__What you have to do__
Can you give all the records again without altering a single character?

__Data__
·····

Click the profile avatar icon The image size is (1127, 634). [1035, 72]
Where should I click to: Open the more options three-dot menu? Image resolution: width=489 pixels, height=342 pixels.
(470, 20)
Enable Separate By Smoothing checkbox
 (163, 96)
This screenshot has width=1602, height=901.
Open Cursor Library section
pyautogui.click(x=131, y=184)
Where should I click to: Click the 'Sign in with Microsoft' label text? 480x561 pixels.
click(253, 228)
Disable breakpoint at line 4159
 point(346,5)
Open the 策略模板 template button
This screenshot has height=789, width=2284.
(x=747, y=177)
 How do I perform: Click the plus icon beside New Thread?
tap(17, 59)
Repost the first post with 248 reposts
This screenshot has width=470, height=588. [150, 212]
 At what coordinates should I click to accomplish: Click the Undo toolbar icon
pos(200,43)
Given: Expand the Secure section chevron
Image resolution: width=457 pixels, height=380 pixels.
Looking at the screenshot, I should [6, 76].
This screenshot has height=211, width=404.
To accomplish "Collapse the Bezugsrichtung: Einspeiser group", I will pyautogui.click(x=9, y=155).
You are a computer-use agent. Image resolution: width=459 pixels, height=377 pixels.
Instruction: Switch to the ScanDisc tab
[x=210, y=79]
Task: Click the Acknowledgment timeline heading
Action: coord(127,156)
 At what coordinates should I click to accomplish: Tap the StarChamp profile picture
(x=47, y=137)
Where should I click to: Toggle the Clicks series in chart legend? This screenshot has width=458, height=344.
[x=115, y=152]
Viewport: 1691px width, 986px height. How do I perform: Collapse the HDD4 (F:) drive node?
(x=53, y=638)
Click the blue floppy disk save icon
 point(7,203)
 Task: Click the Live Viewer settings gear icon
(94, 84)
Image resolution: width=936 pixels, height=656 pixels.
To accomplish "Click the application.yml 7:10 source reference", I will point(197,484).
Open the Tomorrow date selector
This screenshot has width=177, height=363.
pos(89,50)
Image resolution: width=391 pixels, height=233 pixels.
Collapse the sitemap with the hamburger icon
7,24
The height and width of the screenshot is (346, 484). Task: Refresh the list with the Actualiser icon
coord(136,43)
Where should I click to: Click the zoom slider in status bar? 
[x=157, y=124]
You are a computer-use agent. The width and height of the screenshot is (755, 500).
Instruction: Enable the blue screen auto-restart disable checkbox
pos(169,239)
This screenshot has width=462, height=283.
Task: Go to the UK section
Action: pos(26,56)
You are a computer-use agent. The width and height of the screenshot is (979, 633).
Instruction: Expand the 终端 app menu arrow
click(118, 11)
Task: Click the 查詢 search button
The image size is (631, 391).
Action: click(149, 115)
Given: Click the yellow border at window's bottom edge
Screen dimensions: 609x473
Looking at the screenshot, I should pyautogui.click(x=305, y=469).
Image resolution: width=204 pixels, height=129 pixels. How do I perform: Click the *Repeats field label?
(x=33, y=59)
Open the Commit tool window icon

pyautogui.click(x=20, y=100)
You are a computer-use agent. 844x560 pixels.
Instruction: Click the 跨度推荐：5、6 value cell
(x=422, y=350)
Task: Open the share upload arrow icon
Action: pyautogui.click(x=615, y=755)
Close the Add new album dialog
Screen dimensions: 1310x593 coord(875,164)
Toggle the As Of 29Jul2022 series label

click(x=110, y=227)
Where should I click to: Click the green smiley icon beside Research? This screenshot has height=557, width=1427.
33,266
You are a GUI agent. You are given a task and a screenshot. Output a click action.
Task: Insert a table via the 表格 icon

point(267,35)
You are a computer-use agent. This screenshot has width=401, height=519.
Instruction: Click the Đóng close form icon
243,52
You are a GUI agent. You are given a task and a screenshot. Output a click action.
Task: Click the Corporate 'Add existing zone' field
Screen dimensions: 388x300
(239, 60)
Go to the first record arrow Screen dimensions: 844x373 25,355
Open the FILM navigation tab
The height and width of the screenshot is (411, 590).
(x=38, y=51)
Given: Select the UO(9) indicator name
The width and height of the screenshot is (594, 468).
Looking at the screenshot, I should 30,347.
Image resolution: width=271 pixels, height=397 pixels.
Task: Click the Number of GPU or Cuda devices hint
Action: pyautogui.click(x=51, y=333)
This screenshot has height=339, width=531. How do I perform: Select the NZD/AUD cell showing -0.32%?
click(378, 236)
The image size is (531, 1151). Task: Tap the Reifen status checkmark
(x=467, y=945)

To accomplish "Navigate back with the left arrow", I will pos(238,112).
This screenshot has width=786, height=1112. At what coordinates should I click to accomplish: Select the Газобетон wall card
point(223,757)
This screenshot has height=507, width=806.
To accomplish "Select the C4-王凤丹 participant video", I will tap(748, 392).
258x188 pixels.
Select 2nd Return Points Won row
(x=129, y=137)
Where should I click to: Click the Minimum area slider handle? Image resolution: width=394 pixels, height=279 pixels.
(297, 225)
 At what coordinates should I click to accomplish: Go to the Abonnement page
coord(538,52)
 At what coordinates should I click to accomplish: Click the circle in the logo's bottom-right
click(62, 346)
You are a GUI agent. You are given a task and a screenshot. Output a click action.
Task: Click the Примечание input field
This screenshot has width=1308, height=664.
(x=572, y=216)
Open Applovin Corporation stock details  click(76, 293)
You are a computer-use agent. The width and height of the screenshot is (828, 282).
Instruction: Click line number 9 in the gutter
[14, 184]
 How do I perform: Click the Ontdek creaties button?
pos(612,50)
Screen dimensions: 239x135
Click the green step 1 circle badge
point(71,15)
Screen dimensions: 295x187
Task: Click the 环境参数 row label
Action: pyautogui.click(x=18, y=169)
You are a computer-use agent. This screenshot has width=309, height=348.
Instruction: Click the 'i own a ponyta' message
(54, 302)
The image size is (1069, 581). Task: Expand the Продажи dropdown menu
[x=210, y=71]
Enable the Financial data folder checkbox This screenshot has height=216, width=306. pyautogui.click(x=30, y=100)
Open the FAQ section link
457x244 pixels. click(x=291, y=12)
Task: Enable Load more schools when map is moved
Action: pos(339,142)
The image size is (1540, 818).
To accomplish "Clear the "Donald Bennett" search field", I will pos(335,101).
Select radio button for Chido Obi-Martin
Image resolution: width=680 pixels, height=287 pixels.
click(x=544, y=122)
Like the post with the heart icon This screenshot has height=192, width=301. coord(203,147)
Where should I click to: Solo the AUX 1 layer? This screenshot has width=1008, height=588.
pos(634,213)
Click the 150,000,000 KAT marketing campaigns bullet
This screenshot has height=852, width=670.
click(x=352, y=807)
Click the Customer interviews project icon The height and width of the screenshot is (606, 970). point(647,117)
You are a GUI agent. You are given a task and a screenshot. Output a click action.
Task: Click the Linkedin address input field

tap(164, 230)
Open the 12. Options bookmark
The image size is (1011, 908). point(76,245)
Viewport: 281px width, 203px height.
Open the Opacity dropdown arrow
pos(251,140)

·····

__Answer for the task__
Click the profile avatar icon The image size is (1127, 634). [1035, 72]
Where should I click to: Open the more options three-dot menu? Image resolution: width=489 pixels, height=342 pixels.
(470, 20)
Enable Separate By Smoothing checkbox
 (163, 96)
This screenshot has width=1602, height=901.
Open Cursor Library section
pyautogui.click(x=131, y=184)
Where should I click to: Click the 'Sign in with Microsoft' label text? 480x561 pixels.
click(253, 228)
Disable breakpoint at line 4159
 point(346,5)
Open the 策略模板 template button
This screenshot has height=789, width=2284.
(x=747, y=177)
 How do I perform: Click the plus icon beside New Thread?
tap(17, 59)
Repost the first post with 248 reposts
This screenshot has width=470, height=588. [150, 212]
 At what coordinates should I click to accomplish: Click the Undo toolbar icon
pos(200,43)
Given: Expand the Secure section chevron
Image resolution: width=457 pixels, height=380 pixels.
Looking at the screenshot, I should [6, 76].
This screenshot has height=211, width=404.
To accomplish "Collapse the Bezugsrichtung: Einspeiser group", I will pyautogui.click(x=9, y=155).
You are a computer-use agent. Image resolution: width=459 pixels, height=377 pixels.
Instruction: Switch to the ScanDisc tab
[x=210, y=79]
Task: Click the Acknowledgment timeline heading
Action: coord(127,156)
 At what coordinates should I click to accomplish: Tap the StarChamp profile picture
(x=47, y=137)
Where should I click to: Toggle the Clicks series in chart legend? This screenshot has width=458, height=344.
[x=115, y=152]
Viewport: 1691px width, 986px height. How do I perform: Collapse the HDD4 (F:) drive node?
(x=53, y=638)
Click the blue floppy disk save icon
 point(7,203)
 Task: Click the Live Viewer settings gear icon
(94, 84)
Image resolution: width=936 pixels, height=656 pixels.
To accomplish "Click the application.yml 7:10 source reference", I will point(197,484).
Open the Tomorrow date selector
This screenshot has width=177, height=363.
pos(89,50)
Image resolution: width=391 pixels, height=233 pixels.
Collapse the sitemap with the hamburger icon
7,24
The height and width of the screenshot is (346, 484). Task: Refresh the list with the Actualiser icon
coord(136,43)
Where should I click to: Click the zoom slider in status bar? 
[x=157, y=124]
You are a computer-use agent. The width and height of the screenshot is (755, 500).
Instruction: Enable the blue screen auto-restart disable checkbox
pos(169,239)
This screenshot has width=462, height=283.
Task: Go to the UK section
Action: pos(26,56)
You are a computer-use agent. The width and height of the screenshot is (979, 633).
Instruction: Expand the 终端 app menu arrow
click(118, 11)
Task: Click the 查詢 search button
The image size is (631, 391).
Action: click(149, 115)
Given: Click the yellow border at window's bottom edge
Screen dimensions: 609x473
Looking at the screenshot, I should pyautogui.click(x=305, y=469).
Image resolution: width=204 pixels, height=129 pixels. How do I perform: Click the *Repeats field label?
(x=33, y=59)
Open the Commit tool window icon

pyautogui.click(x=20, y=100)
You are a computer-use agent. 844x560 pixels.
Instruction: Click the 跨度推荐：5、6 value cell
(x=422, y=350)
Task: Open the share upload arrow icon
Action: pyautogui.click(x=615, y=755)
Close the Add new album dialog
Screen dimensions: 1310x593 coord(875,164)
Toggle the As Of 29Jul2022 series label

click(x=110, y=227)
Where should I click to: Click the green smiley icon beside Research? This screenshot has height=557, width=1427.
33,266
You are a GUI agent. You are given a task and a screenshot. Output a click action.
Task: Insert a table via the 表格 icon

point(267,35)
You are a computer-use agent. This screenshot has width=401, height=519.
Instruction: Click the Đóng close form icon
243,52
You are a GUI agent. You are given a task and a screenshot. Output a click action.
Task: Click the Corporate 'Add existing zone' field
Screen dimensions: 388x300
(239, 60)
Go to the first record arrow Screen dimensions: 844x373 25,355
Open the FILM navigation tab
The height and width of the screenshot is (411, 590).
(x=38, y=51)
Given: Select the UO(9) indicator name
The width and height of the screenshot is (594, 468).
Looking at the screenshot, I should 30,347.
Image resolution: width=271 pixels, height=397 pixels.
Task: Click the Number of GPU or Cuda devices hint
Action: pyautogui.click(x=51, y=333)
This screenshot has height=339, width=531. How do I perform: Select the NZD/AUD cell showing -0.32%?
click(378, 236)
The image size is (531, 1151). Task: Tap the Reifen status checkmark
(x=467, y=945)

To accomplish "Navigate back with the left arrow", I will pos(238,112).
This screenshot has width=786, height=1112. At what coordinates should I click to accomplish: Select the Газобетон wall card
point(223,757)
This screenshot has height=507, width=806.
To accomplish "Select the C4-王凤丹 participant video", I will tap(748, 392).
258x188 pixels.
Select 2nd Return Points Won row
(x=129, y=137)
Where should I click to: Click the Minimum area slider handle? Image resolution: width=394 pixels, height=279 pixels.
(297, 225)
 At what coordinates should I click to accomplish: Go to the Abonnement page
coord(538,52)
 At what coordinates should I click to accomplish: Click the circle in the logo's bottom-right
click(62, 346)
You are a GUI agent. You are given a task and a screenshot. Output a click action.
Task: Click the Примечание input field
This screenshot has width=1308, height=664.
(x=572, y=216)
Open Applovin Corporation stock details  click(76, 293)
You are a computer-use agent. The width and height of the screenshot is (828, 282).
Instruction: Click line number 9 in the gutter
[14, 184]
 How do I perform: Click the Ontdek creaties button?
pos(612,50)
Screen dimensions: 239x135
Click the green step 1 circle badge
point(71,15)
Screen dimensions: 295x187
Task: Click the 环境参数 row label
Action: pyautogui.click(x=18, y=169)
You are a computer-use agent. This screenshot has width=309, height=348.
Instruction: Click the 'i own a ponyta' message
(54, 302)
The image size is (1069, 581). Task: Expand the Продажи dropdown menu
[x=210, y=71]
Enable the Financial data folder checkbox This screenshot has height=216, width=306. pyautogui.click(x=30, y=100)
Open the FAQ section link
457x244 pixels. click(x=291, y=12)
Task: Enable Load more schools when map is moved
Action: pos(339,142)
The image size is (1540, 818).
To accomplish "Clear the "Donald Bennett" search field", I will pos(335,101).
Select radio button for Chido Obi-Martin
Image resolution: width=680 pixels, height=287 pixels.
click(x=544, y=122)
Like the post with the heart icon This screenshot has height=192, width=301. coord(203,147)
Where should I click to: Solo the AUX 1 layer? This screenshot has width=1008, height=588.
pos(634,213)
Click the 150,000,000 KAT marketing campaigns bullet
This screenshot has height=852, width=670.
click(x=352, y=807)
Click the Customer interviews project icon The height and width of the screenshot is (606, 970). point(647,117)
You are a GUI agent. You are given a task and a screenshot. Output a click action.
Task: Click the Linkedin address input field

tap(164, 230)
Open the 12. Options bookmark
The image size is (1011, 908). point(76,245)
Viewport: 281px width, 203px height.
Open the Opacity dropdown arrow
pos(251,140)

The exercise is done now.